Sono alcune delle principali “condizioni” inserite nello schema di parere depositato ieri in Commissione Finanze alla Camera e su cui oggi si avvierà la discussione a Montecitorio e al Senato, salvo eventuali reazioni delle opposizioni, a partire dal Movimento 5 Stelle, che ripetutamente hanno chiesto il ritiro del provvedimento.
Sono 10 le condizioni poste dalla maggioranza al Governo per il via libera al Dlgs con cui viene recepita in Italia la direttiva 2014/17/Ue sui contratti di credito ai consumatori per beni immobili residenziali. A queste si aggiungono almeno otto osservazioni. La prima condizione è quella di scrivere nero su bianco anche nell’ordinamento italiano ciò che la Commissione europea e la stessa Corte di cassazione (sentenza 10986/2013) hanno sancito, ossia la possibilità di ricorrere al «patto marciano». A differenza del patto commissorio, espressamente vietato dal Codice civile (articolo 2744), non è prevista alcuna «sproporzione tra l’entità del debito e il valore del bene dato in garanzia». Il che obbliga, previa perizia e stima della casa, il creditore (banca) a restituire al debitore (cittadino) l’importo eccedente l’entità del credito. Come sottolinea Sanga nella stessa proposta di parere, il Governo dovrebbe prevedere una procedura attuativa proprio per cancellare ogni possibile incertezza nella corretta applicazione del patto marciano. Ma soprattutto dovrà garantire la massima trasparenza nei contratti di mutuo a tutela dei diritti dei consumatori, garantendo che «il debitore sia pienamente avvertito e consapevole del contenuto dell’accordo» e dei suoi eventuali esiti. Occorre eliminare «squilibri o asimmetrie tra le parti».
Altra condizione espressa nello schema di parere è quella di non poter prevedere nessuna deroga al patto commissorio.

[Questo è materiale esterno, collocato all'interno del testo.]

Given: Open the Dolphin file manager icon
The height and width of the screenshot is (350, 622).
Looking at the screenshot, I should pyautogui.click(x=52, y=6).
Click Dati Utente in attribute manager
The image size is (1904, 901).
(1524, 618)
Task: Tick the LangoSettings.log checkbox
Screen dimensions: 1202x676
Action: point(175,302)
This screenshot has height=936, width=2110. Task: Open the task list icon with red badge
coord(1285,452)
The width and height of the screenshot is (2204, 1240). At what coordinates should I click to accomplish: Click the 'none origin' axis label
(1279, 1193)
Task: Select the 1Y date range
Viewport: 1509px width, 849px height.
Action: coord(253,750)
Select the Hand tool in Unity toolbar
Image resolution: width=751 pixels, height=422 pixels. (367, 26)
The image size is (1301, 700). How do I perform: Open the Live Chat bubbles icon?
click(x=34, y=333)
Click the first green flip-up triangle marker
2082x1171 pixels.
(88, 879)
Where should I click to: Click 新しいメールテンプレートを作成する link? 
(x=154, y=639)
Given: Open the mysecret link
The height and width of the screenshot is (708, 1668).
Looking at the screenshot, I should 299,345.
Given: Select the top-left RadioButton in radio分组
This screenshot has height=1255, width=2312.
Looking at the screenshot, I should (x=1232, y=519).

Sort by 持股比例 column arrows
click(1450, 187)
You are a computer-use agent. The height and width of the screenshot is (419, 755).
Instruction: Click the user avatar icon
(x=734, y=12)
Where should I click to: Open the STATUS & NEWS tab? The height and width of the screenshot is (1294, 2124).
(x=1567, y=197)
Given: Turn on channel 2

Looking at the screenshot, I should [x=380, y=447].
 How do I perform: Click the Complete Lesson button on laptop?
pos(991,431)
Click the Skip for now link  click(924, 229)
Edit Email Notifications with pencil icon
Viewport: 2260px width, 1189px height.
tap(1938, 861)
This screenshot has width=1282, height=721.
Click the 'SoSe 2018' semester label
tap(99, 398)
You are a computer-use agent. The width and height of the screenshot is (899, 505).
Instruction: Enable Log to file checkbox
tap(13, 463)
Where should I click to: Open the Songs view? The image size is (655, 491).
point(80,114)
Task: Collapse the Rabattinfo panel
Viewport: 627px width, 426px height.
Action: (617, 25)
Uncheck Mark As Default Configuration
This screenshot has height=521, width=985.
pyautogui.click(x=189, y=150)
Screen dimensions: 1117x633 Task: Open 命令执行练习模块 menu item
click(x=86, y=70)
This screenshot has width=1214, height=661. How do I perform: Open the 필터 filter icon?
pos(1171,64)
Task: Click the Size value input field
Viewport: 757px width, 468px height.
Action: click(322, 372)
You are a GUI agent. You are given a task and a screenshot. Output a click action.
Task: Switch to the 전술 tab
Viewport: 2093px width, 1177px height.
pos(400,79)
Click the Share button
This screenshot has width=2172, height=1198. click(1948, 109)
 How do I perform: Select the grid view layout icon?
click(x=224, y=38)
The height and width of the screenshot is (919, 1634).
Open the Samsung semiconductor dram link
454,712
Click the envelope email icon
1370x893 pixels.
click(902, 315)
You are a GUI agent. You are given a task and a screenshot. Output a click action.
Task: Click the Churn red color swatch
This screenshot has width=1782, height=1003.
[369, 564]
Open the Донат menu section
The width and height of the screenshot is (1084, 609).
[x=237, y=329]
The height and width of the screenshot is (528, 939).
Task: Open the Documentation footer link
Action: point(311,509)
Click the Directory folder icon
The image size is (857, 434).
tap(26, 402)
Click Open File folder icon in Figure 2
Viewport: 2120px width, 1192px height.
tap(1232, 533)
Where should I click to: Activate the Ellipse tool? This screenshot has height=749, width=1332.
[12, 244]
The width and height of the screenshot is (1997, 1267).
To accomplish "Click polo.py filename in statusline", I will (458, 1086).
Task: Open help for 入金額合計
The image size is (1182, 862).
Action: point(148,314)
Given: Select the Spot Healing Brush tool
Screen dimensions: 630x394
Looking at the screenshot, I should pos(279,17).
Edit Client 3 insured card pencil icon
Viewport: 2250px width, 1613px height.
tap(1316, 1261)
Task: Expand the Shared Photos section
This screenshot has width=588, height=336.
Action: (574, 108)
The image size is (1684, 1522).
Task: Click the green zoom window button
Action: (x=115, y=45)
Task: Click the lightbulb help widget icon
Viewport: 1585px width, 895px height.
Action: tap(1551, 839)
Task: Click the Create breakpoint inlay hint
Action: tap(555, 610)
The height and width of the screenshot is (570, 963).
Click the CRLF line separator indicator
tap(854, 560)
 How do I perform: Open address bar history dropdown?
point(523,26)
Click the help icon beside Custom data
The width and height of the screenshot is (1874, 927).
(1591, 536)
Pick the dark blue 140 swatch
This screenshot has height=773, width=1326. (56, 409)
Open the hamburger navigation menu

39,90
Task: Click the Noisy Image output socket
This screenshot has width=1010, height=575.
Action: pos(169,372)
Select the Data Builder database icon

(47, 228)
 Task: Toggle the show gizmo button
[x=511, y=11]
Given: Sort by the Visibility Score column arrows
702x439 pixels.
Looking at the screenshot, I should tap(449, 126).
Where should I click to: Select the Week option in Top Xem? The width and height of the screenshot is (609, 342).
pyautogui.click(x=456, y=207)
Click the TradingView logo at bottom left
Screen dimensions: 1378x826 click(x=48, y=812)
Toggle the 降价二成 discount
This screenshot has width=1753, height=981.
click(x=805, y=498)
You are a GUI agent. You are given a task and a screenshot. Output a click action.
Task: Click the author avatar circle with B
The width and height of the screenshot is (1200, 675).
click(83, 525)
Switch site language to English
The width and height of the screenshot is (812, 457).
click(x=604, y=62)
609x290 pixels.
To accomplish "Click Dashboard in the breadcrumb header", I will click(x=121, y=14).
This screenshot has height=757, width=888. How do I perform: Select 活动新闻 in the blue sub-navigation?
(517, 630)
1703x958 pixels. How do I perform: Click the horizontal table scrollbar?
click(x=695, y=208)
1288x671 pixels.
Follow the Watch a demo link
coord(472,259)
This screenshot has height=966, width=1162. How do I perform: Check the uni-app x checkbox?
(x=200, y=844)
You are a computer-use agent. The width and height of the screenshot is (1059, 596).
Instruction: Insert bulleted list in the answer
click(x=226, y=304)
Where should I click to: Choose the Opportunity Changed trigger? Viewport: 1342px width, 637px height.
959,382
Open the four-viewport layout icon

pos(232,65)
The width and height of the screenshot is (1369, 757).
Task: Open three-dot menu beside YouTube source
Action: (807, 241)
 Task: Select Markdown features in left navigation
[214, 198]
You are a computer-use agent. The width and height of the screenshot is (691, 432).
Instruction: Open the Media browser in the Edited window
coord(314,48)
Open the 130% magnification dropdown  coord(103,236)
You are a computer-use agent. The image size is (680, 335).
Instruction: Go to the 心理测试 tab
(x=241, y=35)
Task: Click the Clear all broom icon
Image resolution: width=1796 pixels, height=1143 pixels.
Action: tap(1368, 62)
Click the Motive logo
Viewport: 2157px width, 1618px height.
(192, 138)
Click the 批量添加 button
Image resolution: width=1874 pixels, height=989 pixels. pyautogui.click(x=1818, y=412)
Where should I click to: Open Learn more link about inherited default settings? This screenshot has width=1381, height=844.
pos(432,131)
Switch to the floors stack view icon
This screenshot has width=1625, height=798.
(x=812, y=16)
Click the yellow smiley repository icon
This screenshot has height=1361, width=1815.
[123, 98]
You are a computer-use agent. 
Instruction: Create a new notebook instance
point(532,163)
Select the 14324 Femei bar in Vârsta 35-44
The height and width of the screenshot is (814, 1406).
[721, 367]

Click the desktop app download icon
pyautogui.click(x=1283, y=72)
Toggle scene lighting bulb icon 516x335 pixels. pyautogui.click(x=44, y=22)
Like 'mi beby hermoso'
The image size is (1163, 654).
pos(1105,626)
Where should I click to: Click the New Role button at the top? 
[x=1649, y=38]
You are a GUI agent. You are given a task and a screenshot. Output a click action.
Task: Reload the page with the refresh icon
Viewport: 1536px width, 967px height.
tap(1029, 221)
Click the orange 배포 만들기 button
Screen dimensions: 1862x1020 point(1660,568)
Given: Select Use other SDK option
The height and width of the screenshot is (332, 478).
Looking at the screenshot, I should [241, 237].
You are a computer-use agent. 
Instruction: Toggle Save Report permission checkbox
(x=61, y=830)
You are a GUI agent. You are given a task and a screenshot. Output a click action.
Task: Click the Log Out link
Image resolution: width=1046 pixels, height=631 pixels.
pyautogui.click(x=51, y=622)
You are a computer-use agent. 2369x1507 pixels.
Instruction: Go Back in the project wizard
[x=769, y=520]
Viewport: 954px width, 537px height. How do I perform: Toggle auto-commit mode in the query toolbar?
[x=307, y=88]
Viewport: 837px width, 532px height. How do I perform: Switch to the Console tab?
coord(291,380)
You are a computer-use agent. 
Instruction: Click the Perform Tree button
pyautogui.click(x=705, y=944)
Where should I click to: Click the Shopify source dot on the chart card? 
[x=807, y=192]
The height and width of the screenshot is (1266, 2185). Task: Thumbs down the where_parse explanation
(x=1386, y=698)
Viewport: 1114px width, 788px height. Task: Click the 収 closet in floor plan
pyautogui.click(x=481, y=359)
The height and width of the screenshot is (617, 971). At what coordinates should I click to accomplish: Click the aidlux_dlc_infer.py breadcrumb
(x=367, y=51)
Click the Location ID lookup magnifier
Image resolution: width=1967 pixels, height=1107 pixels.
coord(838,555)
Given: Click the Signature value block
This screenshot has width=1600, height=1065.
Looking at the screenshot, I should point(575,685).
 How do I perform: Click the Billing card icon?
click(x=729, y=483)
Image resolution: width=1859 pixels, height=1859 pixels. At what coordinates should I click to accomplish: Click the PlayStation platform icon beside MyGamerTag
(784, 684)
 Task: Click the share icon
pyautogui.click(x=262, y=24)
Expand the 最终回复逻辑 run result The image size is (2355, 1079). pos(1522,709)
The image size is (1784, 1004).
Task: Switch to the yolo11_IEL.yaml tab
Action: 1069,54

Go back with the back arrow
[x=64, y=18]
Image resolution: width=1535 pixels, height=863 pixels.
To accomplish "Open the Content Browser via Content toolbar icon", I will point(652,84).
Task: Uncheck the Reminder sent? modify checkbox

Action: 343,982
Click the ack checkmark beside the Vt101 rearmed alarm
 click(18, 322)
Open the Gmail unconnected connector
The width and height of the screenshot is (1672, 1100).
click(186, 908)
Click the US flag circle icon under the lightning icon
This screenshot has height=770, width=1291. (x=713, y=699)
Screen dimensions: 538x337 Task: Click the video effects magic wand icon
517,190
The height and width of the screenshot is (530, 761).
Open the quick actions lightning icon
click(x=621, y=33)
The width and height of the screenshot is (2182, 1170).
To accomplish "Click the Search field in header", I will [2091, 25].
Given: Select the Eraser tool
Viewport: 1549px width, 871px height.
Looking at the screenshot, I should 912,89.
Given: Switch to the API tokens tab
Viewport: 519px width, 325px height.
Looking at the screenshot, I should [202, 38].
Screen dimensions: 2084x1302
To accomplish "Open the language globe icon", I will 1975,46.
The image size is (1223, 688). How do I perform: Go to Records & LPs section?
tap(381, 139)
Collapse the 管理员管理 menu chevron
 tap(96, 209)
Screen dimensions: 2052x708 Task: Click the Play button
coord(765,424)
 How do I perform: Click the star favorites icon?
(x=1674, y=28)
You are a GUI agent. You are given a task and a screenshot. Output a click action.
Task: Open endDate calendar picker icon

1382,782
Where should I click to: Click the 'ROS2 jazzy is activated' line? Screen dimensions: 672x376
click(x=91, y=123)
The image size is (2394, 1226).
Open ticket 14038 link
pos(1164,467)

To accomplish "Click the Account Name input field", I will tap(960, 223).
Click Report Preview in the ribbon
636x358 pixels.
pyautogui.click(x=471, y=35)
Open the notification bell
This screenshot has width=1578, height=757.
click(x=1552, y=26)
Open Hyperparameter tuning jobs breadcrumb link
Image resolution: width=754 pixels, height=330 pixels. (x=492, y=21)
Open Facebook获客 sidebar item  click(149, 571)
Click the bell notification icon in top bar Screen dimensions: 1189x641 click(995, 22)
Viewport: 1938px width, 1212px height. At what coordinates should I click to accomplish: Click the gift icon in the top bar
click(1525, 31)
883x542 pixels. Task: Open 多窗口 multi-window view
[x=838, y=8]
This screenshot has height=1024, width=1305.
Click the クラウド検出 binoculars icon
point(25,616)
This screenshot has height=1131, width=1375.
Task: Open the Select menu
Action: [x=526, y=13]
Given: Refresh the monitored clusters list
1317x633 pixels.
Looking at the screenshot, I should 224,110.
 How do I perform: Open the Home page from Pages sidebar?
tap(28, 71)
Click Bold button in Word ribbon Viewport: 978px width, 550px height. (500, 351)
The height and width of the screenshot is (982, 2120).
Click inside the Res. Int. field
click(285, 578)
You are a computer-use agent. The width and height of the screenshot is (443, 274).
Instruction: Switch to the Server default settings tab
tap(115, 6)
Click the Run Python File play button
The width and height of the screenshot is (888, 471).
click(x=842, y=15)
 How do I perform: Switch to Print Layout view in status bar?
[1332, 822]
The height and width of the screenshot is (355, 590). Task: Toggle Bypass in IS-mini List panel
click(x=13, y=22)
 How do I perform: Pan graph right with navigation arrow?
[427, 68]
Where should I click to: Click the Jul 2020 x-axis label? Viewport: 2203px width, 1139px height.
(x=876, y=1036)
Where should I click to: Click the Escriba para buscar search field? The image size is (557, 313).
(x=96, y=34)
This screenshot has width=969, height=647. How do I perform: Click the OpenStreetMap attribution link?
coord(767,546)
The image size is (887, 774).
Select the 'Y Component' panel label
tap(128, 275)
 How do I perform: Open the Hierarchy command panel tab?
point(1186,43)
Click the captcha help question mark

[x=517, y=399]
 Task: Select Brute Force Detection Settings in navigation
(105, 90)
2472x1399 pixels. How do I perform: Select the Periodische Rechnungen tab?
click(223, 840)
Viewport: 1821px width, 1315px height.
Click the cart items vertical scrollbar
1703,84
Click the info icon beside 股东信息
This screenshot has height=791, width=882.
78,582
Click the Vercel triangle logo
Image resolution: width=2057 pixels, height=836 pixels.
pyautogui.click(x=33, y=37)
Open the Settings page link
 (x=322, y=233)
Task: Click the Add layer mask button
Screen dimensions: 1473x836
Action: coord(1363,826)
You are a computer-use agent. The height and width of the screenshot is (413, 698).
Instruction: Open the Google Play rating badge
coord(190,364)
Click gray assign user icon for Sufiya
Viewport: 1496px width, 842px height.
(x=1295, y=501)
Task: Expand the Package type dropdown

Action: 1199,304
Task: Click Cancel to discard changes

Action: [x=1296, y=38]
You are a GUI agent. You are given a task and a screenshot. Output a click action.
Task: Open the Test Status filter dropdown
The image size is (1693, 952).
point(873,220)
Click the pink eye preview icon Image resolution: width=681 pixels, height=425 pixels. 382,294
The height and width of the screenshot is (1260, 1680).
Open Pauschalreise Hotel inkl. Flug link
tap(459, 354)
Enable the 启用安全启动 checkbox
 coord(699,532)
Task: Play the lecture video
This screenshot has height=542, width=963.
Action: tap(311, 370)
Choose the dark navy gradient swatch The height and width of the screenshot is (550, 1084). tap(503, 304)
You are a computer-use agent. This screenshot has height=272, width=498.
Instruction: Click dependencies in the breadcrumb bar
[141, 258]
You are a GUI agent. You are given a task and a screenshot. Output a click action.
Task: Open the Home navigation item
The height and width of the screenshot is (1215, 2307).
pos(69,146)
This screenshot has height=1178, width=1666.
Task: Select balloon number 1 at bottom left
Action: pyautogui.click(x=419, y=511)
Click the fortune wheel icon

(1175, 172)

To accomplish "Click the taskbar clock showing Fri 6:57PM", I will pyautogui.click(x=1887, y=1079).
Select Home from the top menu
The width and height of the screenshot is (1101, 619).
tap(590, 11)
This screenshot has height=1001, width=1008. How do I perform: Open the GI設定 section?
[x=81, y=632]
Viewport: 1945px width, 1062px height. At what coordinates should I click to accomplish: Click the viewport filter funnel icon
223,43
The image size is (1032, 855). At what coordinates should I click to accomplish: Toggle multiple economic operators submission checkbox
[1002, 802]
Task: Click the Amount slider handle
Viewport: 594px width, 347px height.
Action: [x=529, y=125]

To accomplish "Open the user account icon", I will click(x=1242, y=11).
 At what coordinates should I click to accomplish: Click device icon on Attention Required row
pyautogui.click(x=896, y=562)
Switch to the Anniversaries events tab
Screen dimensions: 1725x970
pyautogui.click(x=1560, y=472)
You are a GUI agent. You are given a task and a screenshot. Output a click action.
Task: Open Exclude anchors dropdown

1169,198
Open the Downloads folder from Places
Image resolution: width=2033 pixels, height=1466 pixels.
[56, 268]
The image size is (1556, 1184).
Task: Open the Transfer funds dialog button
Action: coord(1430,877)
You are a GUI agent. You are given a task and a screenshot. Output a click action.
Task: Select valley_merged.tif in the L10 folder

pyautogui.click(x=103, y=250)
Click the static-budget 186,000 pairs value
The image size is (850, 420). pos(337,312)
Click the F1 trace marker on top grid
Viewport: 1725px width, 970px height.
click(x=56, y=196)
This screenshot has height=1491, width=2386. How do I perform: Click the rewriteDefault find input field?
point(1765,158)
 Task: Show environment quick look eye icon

Ma soprattutto dovrà essere specificato nell’atto di attuazione del comma 3 del Testo unico bancario (articolo 120-quinquiedecies) che il bene potrà passare al creditore solo in caso di mancato pagamento con una morosità non inferiore a 18 rate e non di ritardato pagamento per il quale sono solo 7 le mensilità fissate dal Tub.
Un ulteriore paletto posto dalla maggioranza riguarda l’estinzione del debito in caso di restituzione o trasferimento della casa direttamente al creditore. Nel caso di vendita, l’importo incassato dalla banca estingue il debito e questo anche nel caso in cui il valore del bene sia inferiore «all’ammontare del debito». In caso poi di inadempimento il trasferimento dell’immobile alla banca dovrà avvenire con un atto separato.
Inoltre la banca non potrà «condizionare l’erogazione del mutuo all’inserimento nel contratto di credito» della stessa clausola di inadempimento.
Dal canto suo, il consumatore dovrà essere assistito da un consulente per poter valutare la convenienza o meno a sottoscrivere la clausola. E per il perito chiamato a stimare il valore dell’immobile viene chiesto al Governo di assicurarne «l’indipendenza». Per questo la nomina andrà attribuita al Presidente del Tribunale.
Infine sarà necessario prevedere che diventi un obbligo la vigilanza della Banca d’Italia sul fatto che la banca «adotti procedure per gestire i rapporti con i consumatori in difficoltà nei pagamenti».